● **Material provided**
▼▼▼

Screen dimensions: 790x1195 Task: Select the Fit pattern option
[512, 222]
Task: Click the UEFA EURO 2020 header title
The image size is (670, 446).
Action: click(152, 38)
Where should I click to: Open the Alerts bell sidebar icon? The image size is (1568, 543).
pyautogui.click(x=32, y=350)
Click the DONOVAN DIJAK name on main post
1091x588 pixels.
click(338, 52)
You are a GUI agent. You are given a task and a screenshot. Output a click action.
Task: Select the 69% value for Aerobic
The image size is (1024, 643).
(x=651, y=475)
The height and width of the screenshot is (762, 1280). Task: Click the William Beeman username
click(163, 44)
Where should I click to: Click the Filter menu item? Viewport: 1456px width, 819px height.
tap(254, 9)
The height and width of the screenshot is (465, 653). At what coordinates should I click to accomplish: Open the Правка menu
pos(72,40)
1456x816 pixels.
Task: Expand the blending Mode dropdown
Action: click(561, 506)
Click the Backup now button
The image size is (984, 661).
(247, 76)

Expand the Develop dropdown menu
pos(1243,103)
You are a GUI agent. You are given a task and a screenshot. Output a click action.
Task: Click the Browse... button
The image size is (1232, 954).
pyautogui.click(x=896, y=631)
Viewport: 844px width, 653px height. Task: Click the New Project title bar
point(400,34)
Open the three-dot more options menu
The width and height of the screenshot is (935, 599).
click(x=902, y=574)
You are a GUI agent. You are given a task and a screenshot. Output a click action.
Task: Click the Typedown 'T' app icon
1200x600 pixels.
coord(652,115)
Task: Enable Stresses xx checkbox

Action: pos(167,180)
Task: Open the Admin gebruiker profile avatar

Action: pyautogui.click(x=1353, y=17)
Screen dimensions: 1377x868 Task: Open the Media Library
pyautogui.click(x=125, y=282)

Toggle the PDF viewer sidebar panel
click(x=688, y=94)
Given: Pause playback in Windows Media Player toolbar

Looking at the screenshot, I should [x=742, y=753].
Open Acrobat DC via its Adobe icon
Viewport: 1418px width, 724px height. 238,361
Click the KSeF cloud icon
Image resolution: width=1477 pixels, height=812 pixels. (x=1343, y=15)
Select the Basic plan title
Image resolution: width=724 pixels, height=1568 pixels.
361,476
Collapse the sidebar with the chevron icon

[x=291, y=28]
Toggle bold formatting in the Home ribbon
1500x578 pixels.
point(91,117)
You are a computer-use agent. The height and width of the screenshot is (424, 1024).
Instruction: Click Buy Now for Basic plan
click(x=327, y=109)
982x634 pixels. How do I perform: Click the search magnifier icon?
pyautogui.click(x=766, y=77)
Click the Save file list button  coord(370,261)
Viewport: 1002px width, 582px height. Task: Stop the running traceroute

▲▲▲

● **Exercise requirements**
Please retype the records above starting with the line that contains "Select the Basic plan title" and stopping after the last line, changing nothing.

● **Finished task**
Select the Basic plan title
Image resolution: width=724 pixels, height=1568 pixels.
361,476
Collapse the sidebar with the chevron icon

[x=291, y=28]
Toggle bold formatting in the Home ribbon
1500x578 pixels.
point(91,117)
You are a computer-use agent. The height and width of the screenshot is (424, 1024).
Instruction: Click Buy Now for Basic plan
click(x=327, y=109)
982x634 pixels. How do I perform: Click the search magnifier icon?
pyautogui.click(x=766, y=77)
Click the Save file list button  coord(370,261)
Viewport: 1002px width, 582px height. Task: Stop the running traceroute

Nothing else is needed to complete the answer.